TASK DESCRIPTION
Quote the passage from the math talk abstracts below, starting with "Jun Li (Stanford)" and going on through "for    i < g.".

DOCUMENT TEXT
Complex ball quotients and cubic hypersurfaces.

It is known since Gauss that the projective equivalence classes of plane
cubic curves are naturally parametrized by the orbits of the modular group
acting in the unit disk. I will discuss some recent work on the  generalization
of this construction to the case of cubic hypersurfaces of higher dimension.
 

Susan Tolman (Urbana-Champaign)

Hamiltonian loop group actions and symplectic quotients.

Based on joint  work with R. Bott and J. Weitsman. If a Lie group G acts in a
Hamiltonian fashion on a symplectic manifold M, there are many tools which
allow one to use information about the topology of M to compute information
about the topology of the symplectic quotient. I will discuss new results which
extend some of these techniques to the case when the loop group LG acts in
a Hamiltonian fashion on a symplectic Banach manifold X.
One reason that these spaces are important is that moduli spaces
of stable vector bundles arise as symplectic quotients in this way.
 

Jun Li (Stanford)

Vanishing of Chern classes of the moduli of vector bundles over a curve.

Let C be a genus g smooth Riemann surface and M(r,d) be the moduli space
of stable vector bundles on C of rank r and degree d. When r=1, the space M(1,d)
is a component of the Picard group of C, and thus is diffeomorphic to a
g-dimensional complex torus. Hence   c_g-i( M(1,d) )=0      for    i < g.
When r=2 and d odd, M(2,d) is a smooth 4g-3 dimensional variety. Newstead
conjectured and Gieseker proved the following vanishing result
c_4g-3-i( M(2,d) )=0   for   i < 2g-1.
In this talk, we will discuss how to generalize this to higher rank cases.
 

Tara Holm (Berkeley)

Symplectic quotients and real loci

Let M be a compact, connected symplectic manifold with a Hamiltonian
action of a compact n-dimensional torus T. Suppose that M is equipped
with an anti-symplectic involution Sigma compatible with the T-action.
The real locus of M is the fixed point set M^Sigma of Sigma.  Duistermaat
introduced real loci, and extended several theorems of symplectic geometry
to real loci. We extend another classical result to real loci: the Kirwan
surjectivity theorem.  In addition, we compute the kernel of the real Kirwan
map.  We will mention several salient examples.  This is joint work with
Rebecca Goldin (George Mason University).

RECORDED DATA
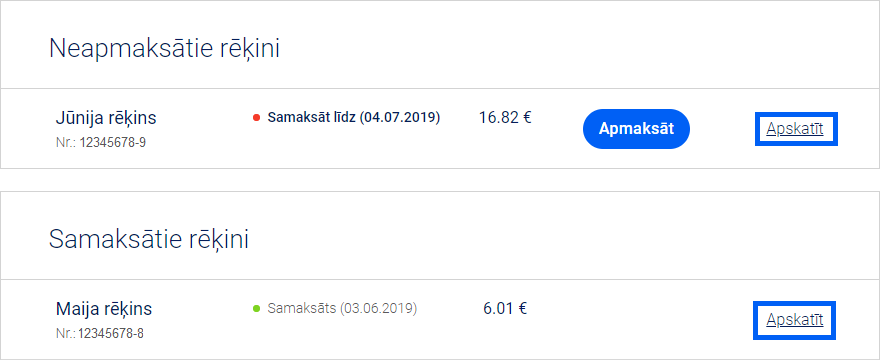Viewport: 880px width, 360px height.
Task: Open Apskatīt link for Jūnija rēķins
Action: pyautogui.click(x=795, y=129)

REPLY TO THE TASK
Jun Li (Stanford)

Vanishing of Chern classes of the moduli of vector bundles over a curve.

Let C be a genus g smooth Riemann surface and M(r,d) be the moduli space
of stable vector bundles on C of rank r and degree d. When r=1, the space M(1,d)
is a component of the Picard group of C, and thus is diffeomorphic to a
g-dimensional complex torus. Hence   c_g-i( M(1,d) )=0      for    i < g.